The GISPO model is a long-term power-system planning model for the whole world.

Introduction

The Global Integrated Sustainable Power-system Optimization Model (GISPO) is an integrated computational framework designed to simulate and optimize the expansion and hourly operations of global power systems, with a particular focus on novel investments in generation, storage, and transmission infrastructure for a specified target year (e.g., 2050). The GISPO employs an optimization approach to determine the least-cost portfolio for each planning year interval, which integrates a comprehensive array of input parameters, including projected electricity demand, investment costs, technology performance metrics, planning and operating reserve requirements, inertia constraints, and energy availability factors—encompassing both installation capacity potential and hourly generation profiles.

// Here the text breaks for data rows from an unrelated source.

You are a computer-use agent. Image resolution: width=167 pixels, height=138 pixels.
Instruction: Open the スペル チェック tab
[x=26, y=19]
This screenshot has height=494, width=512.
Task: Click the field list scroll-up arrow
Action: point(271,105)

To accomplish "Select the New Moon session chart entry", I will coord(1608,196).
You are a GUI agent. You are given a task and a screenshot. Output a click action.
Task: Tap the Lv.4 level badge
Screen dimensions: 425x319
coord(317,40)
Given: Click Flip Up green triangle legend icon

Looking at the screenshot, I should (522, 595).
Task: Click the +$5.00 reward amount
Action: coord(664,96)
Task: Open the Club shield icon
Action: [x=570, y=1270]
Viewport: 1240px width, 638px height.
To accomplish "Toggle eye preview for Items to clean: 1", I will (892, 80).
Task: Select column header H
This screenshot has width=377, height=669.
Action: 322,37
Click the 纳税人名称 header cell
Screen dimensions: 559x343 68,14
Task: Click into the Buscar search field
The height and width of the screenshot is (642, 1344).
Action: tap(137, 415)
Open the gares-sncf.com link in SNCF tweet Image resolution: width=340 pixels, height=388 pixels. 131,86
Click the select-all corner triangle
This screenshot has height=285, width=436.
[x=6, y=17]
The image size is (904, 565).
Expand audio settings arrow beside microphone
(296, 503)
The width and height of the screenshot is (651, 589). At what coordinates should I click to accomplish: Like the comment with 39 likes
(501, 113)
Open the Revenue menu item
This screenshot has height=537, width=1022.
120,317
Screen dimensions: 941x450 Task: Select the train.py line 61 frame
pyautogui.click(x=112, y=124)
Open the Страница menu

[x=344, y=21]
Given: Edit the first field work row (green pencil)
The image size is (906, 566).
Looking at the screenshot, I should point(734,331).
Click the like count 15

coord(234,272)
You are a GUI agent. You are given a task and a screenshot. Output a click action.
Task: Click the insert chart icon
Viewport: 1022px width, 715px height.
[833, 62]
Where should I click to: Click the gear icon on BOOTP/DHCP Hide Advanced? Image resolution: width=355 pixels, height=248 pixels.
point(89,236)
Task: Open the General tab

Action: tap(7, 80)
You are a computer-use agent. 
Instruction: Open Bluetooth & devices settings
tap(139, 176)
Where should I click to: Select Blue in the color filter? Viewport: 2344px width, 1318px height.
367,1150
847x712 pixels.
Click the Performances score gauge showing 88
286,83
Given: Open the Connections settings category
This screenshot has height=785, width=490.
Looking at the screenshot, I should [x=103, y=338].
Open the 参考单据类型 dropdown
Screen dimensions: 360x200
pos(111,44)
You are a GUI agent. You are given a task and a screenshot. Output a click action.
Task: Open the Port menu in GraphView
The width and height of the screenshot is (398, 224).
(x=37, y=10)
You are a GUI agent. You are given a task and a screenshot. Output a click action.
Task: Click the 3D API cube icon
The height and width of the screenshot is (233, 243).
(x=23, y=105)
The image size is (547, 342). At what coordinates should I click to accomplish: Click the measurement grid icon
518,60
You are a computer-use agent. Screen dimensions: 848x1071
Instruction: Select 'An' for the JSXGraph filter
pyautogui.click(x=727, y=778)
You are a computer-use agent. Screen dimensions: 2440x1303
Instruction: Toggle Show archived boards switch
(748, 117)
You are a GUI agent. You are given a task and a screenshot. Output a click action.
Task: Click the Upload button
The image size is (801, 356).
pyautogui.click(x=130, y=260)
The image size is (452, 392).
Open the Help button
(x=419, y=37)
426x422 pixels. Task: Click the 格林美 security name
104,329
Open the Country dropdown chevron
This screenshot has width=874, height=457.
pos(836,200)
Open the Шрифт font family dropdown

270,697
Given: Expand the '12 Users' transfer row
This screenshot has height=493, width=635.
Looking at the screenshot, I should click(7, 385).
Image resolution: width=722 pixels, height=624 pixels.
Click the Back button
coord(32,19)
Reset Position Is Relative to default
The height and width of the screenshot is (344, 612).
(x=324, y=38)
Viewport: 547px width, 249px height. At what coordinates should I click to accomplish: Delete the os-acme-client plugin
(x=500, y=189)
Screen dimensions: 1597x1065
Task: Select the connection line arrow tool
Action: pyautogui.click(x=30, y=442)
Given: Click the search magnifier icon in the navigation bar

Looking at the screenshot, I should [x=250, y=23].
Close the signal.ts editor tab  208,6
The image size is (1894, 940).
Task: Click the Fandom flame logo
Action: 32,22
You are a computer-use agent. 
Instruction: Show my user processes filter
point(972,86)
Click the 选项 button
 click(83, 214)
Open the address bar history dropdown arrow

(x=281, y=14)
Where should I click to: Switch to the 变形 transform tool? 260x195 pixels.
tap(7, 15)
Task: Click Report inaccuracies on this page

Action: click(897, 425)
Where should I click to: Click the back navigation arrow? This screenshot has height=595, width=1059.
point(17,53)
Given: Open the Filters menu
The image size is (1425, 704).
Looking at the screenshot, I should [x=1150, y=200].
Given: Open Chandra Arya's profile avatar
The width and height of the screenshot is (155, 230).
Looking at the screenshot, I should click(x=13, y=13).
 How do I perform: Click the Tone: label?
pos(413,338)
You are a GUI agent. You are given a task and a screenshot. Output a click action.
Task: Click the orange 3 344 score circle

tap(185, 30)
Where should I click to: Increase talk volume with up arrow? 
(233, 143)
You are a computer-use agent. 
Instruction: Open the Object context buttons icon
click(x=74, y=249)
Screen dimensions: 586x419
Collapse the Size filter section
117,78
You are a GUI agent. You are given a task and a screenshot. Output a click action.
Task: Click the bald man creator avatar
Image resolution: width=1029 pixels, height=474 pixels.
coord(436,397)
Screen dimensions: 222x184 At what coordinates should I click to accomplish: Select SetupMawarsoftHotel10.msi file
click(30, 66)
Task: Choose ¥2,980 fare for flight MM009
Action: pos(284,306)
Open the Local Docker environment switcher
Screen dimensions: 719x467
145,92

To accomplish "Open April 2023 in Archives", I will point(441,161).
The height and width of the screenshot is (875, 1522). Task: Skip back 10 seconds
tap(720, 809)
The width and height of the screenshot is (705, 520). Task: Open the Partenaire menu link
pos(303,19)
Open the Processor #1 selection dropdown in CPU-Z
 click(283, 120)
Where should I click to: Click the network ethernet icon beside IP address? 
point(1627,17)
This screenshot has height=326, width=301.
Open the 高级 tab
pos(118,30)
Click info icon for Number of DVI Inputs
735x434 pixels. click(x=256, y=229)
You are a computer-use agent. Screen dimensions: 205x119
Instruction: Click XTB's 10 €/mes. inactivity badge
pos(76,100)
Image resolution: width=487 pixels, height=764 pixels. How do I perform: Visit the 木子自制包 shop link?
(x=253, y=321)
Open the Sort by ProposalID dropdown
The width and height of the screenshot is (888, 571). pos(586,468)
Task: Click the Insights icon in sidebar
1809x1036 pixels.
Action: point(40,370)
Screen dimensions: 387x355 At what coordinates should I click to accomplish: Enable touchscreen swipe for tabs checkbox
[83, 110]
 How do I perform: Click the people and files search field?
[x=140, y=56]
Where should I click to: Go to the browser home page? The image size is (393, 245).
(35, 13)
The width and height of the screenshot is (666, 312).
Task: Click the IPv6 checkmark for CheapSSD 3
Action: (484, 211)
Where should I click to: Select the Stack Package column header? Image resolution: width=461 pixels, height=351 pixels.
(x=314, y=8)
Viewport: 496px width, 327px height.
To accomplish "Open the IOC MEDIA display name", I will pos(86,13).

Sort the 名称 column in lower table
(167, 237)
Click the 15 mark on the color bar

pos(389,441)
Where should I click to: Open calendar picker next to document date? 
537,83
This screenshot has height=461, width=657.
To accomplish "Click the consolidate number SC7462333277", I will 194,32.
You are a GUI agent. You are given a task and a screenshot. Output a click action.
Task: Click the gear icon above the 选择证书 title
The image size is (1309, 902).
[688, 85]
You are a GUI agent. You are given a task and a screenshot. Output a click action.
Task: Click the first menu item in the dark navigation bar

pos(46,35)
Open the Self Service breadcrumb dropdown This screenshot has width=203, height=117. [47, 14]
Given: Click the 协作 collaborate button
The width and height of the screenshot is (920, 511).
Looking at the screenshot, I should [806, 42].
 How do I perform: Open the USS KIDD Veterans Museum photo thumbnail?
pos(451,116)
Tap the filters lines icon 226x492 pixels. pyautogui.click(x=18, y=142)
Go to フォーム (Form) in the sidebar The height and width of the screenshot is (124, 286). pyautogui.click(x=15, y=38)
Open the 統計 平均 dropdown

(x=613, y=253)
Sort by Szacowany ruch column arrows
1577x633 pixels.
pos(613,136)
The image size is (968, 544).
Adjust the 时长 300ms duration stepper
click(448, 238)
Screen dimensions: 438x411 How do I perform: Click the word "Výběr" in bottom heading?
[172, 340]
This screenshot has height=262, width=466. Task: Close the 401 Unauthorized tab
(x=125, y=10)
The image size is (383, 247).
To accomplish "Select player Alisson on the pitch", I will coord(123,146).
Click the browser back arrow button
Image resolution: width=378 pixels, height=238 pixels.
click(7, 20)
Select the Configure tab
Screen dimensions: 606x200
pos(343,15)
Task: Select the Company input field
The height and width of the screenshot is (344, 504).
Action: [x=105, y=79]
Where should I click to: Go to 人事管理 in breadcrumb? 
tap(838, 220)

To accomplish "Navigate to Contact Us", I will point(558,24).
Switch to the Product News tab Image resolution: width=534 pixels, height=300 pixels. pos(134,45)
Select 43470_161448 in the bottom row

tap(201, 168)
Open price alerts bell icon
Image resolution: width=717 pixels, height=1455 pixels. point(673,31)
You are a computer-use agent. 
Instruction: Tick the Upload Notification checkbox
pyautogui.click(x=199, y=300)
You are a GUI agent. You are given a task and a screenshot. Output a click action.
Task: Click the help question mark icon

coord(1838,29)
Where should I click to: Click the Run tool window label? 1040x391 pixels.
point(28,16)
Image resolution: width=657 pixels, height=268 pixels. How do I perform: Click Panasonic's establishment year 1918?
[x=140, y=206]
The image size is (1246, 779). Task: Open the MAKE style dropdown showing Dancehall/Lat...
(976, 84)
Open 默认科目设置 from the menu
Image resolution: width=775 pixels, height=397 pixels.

The model’s technological scope is extensive, incorporating a diverse range of power generation sources: variable renewable energies (VREs) such as onshore and offshore wind power, utility-scale and distributed solar photovoltaic (PV) systems; conventional sources including hydropower, thermal power (coal, natural gas, and biomass), and nuclear power; and energy storage solutions like battery systems and pumped hydro storage (PHS). Additionally, the GISPO accounts for intra-grid, inter-grid, and inter-regional transmission infrastructure, considering both alternating current (AC) and direct current (DC) technologies. This approach enables the GISPO to provide a nuanced and realistic representation of complex, interconnected power systems on a global scale. We show the model framework in Figure 1.